Frequent cable news guest Rep. Lee Zeldin made an hourlong appearance Monday on Fox News.
On the show “Outnumbered,” Zeldin (R-Shirley) weighed in on Syria and the future of its leader, Bashar Assad, and on special counsel Robert Mueller.
Zeldin, in an interview Tuesday, said he does two to three shorter interviews per week on major cable news networks, including Fox News, CNN and MSNBC.
“It’s another means to communicate with constituents,” he said.
Monday marked the second time he spent an hour on the show “Outnumbered,” which features four female panelists joined by a man, described on the show’s website as #OneLuckyGuy. The show airs at noon.

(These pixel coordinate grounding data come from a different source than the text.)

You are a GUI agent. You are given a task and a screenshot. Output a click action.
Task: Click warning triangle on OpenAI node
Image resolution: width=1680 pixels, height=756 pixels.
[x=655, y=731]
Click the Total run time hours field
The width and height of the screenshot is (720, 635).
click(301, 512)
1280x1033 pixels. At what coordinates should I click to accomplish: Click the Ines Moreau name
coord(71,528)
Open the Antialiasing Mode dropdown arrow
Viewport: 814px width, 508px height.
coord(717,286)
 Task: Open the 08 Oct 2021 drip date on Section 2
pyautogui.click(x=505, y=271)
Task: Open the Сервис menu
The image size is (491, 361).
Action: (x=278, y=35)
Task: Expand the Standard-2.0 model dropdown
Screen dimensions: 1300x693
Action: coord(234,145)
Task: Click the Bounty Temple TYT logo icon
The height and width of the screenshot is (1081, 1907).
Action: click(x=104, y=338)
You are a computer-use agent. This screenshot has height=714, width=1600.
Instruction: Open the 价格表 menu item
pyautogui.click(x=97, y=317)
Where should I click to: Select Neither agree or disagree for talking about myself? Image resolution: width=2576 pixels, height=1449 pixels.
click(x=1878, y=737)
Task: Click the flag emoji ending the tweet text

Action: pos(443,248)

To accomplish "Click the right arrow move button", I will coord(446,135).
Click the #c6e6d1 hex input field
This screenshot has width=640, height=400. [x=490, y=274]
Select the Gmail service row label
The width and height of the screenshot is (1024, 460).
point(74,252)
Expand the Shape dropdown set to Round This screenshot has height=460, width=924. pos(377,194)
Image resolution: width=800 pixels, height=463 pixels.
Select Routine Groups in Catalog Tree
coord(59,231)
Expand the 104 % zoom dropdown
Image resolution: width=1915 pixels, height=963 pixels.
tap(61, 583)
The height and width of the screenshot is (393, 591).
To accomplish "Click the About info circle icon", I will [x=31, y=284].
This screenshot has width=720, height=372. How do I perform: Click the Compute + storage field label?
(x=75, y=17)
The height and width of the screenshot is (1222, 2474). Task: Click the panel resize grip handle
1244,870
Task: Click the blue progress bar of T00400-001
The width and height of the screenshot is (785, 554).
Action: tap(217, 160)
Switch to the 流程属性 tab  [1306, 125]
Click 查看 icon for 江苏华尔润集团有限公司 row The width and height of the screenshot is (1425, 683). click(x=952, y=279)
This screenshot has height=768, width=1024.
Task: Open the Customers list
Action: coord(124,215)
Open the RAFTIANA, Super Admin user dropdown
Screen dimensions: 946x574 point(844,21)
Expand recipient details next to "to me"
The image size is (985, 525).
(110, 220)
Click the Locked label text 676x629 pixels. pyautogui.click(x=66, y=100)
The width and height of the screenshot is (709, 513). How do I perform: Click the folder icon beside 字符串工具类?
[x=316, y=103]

“Over the course of the hour, you get to touch on a wide ranging amount of topics. And instead of being constrained to a four-minute back and forth, you get to cover several topics over the hour,” Zeldin said.
While President Donald Trump is known as a frequent Fox News watcher, Zeldin said he doesn’t use the show to communicate with the president.
“I’ve had the opportunity on the issues that are important — mostly that deal with foreign policy, not entirely — to meet with him directly,” Zeldin said of Trump.
Even late-night appearances have “thousands of households in my congressional district watching TV. That’s actually my main thought, the ability to communicate with my constituents.”
On the show Monday, Zeldin and the panelists criticized a meeting during the 2016 election between former President Bill Clinton and Attorney General Loretta Lynch, before they turned to the current special counsel’s investigation.
Zeldin said, “You have a special counsel investigating the president for winning the election, without any evidence of any crime committed by the president to win the election.”
Co-host Jessica Tarlov jumped in, “Congressman, it’s a little bit more than just now. He’s looking into financial issues, he’s looking into obstruction of justice and collusion. That’s the scope. It’s a three-prong scope. Financial, collusion and obstruction of justice. It’s not just investigating the president for winning.”
Zeldin also said the United States had to use caution when ousting Syrian President Assad, who has been accused of using chemical weapons in attacks on civilians. “Assad can’t be replaced by another Assad,” Zeldin said.